• [DIRECTIONS]: Find the line containing "25 (572, 757)" in the records below. Copy exactly that line and each one after it, ending at the line containing "2015 Октябрь (448, 994)", and nothing more.

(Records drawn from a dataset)
********************
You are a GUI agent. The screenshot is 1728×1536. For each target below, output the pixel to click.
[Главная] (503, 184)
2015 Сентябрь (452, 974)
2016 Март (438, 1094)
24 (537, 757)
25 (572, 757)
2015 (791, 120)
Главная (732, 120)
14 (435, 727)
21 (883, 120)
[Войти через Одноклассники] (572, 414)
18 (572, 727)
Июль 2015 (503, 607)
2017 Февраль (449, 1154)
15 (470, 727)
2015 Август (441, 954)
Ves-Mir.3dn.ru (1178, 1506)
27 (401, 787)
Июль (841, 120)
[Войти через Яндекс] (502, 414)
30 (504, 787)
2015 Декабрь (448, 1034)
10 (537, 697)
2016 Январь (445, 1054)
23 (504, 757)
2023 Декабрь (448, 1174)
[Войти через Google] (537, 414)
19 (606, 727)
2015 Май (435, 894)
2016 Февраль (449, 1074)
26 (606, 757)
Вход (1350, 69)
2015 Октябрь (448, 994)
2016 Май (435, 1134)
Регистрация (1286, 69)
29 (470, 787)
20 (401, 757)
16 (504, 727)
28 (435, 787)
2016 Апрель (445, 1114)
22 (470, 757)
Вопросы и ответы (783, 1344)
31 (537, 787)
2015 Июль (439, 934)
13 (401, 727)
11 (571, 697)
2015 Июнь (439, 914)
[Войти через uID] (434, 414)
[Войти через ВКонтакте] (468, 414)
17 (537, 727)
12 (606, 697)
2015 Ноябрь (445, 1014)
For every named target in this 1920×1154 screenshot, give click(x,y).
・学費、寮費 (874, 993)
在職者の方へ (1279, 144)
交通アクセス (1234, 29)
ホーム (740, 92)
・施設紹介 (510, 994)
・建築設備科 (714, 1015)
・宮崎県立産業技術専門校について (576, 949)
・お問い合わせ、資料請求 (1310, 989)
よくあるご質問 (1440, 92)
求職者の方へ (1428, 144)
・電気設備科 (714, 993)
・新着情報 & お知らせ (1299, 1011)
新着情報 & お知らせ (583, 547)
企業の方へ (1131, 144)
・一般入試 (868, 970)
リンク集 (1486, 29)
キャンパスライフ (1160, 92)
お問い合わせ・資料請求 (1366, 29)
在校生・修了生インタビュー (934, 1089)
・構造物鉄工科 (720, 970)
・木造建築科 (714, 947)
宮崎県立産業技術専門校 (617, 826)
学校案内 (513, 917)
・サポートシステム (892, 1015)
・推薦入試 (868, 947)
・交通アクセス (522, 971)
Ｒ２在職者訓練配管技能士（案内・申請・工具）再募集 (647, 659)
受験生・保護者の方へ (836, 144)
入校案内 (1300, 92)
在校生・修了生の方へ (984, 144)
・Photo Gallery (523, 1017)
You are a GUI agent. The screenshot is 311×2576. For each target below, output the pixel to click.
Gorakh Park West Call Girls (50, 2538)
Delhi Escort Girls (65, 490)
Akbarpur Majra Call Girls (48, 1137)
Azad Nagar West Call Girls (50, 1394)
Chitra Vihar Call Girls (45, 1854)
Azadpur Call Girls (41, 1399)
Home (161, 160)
********************
• [EXERCISE ANSWER]:
25 (572, 757)
2015 (791, 120)
Главная (732, 120)
14 (435, 727)
21 (883, 120)
[Войти через Одноклассники] (572, 414)
18 (572, 727)
Июль 2015 (503, 607)
2017 Февраль (449, 1154)
15 (470, 727)
2015 Август (441, 954)
Ves-Mir.3dn.ru (1178, 1506)
27 (401, 787)
Июль (841, 120)
[Войти через Яндекс] (502, 414)
30 (504, 787)
2015 Декабрь (448, 1034)
10 (537, 697)
2016 Январь (445, 1054)
23 (504, 757)
2023 Декабрь (448, 1174)
[Войти через Google] (537, 414)
19 (606, 727)
2015 Май (435, 894)
2016 Февраль (449, 1074)
26 (606, 757)
Вход (1350, 69)
2015 Октябрь (448, 994)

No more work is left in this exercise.